Apparently the SRAT may contain multiple contiguous segments as separate
entries. For example:
SRAT: Found memory domain 0 addr 0x0 len 0x80000000: enabled SRAT: Found memory domain 0 addr 0x100000000 len 0x5f70000000: enabled SRAT: Found memory domain 1 addr 0x6070000000 len 0x3000000000: enabled SRAT: Found memory domain 1 addr 0x9070000000 len 0x2000000000: enabled SRAT: Found memory domain 1 addr 0xb070000000 len 0x800000000: enabled SRAT: Found memory domain 1 addr 0xb870000000 len 0x400000000: enabled
Currently this results in multiple contiguous segments in the affinity
table built from the SRAT, because the SRAT parser assumes that SRAT
entries are already coalesced when possible.
vm_phys_early_startup() uses the affinity table to carve up
phys_avail[] so that each entry is contained in a single domain.
However, when the affinity table contains multiple contiguous entries it
will also result in multiple contiguous phys_avail[] entries.

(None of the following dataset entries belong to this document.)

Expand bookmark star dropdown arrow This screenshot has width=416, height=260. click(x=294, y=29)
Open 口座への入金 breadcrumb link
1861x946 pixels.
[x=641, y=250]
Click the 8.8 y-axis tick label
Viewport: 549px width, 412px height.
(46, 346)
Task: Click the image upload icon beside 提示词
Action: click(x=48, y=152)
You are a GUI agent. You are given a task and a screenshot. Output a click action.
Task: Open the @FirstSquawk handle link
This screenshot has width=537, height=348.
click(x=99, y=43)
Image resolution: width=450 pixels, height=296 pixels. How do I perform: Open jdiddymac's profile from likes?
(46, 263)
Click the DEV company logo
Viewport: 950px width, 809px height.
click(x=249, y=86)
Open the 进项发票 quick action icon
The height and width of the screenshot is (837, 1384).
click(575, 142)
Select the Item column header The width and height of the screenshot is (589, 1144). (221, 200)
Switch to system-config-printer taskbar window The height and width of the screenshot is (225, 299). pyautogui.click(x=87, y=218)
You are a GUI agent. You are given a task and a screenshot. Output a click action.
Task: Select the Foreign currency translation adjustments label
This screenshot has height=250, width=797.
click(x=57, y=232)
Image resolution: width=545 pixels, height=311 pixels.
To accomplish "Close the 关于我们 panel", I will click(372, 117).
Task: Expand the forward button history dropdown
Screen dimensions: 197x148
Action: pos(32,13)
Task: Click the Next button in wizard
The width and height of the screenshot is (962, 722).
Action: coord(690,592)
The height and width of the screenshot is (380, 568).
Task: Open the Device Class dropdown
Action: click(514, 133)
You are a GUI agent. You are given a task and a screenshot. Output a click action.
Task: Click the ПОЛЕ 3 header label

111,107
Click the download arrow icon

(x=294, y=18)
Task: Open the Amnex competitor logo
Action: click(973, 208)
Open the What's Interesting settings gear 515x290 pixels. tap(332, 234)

Then, vm_phys segments are created from phys_avail[] entries. They are
coalesced since r338431, so we end up with vm_phys_segs[] entries that
span multiple phys_avail[] entries.
Finally, at the end of vm_page_startup() we add vm_pages to the vm_phys
freelists. We add a range for each vm_phys_seg[] entry for which there
is a covering phys_avail[] entry. But, the fragmentation of
phys_avail[] entries described above means that we may not add some
segments to the vm_phys allocator, and as a result the system leaves
large amounts of RAM unused.
Fix the problem by ensuring that contiguous entries in the memory
affinity table are coalesced. I think we could instead change
vm_page_startup() to call vm_phys_enqueue_contig() on all subranges
covered by phys_avail[] entry, and that would solve the problem too.